[The Adventures of Harry Revel by Sir Arthur Thomas Quiller-Couch]@TWC D-Link book
The Adventures of Harry Revel

CHAPTER VIII
2/19

She, at least, would hear me and never doubt my innocence.

She must hear, too, of Archie's danger.
That to reach her, even if I eluded pursuit to the Hospital gate, I must run the gauntlet of Mr.George--who would assuredly ask questions--and possibly of Mr.Scougall, scarcely occurred to me.
To reach her--to sob out my story in her arms and hear her voice soothing me--this only I desired for the moment; and it seemed that if I could only hear her voice speaking, I might wake and feel these horrors dissolve like an evil dream.

Meanwhile I ran.
But at the end of a lane leading into Treville Street, and as I leapt aside to avoid colliding with the hind-wheels of a hackney-coach drawn in there and at a standstill close by the kerb, to my unspeakable fright I felt myself gripped by the jacket-collar.
"Hi!
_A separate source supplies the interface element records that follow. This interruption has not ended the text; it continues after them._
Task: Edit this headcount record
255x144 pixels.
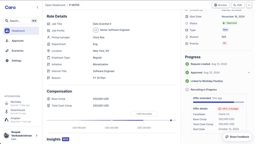Action: pyautogui.click(x=238, y=5)
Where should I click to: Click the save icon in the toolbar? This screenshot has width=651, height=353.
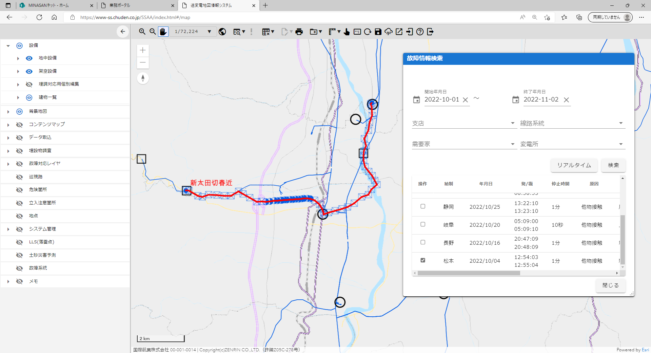(x=378, y=31)
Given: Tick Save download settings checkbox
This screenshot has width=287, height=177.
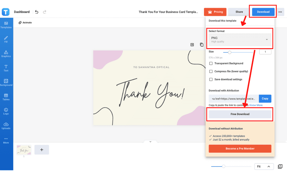Looking at the screenshot, I should pos(211,79).
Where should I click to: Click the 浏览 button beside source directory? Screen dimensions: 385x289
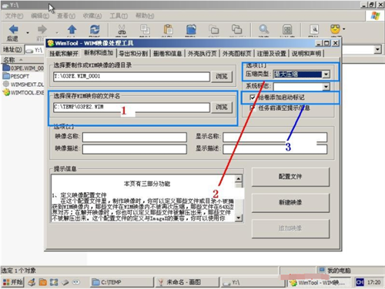tap(222, 77)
Bring-to and 'vast kicking, young coal-dust! Where're ye bound, hey?
Answer me, and take your black mop out of a gentleman's weskit." "To--to Dock, sir," I stammered.

"Let me go, please: I'm in a hurry." My captor held me out at arm's length and eyed me.

He was a sailor, and rigged out in his best shore-going clothes--tarpaulin hat, blue coat and waistcoat, and a broad leathern belt to hold up his duck trousers, on which my sooty head had left its mark.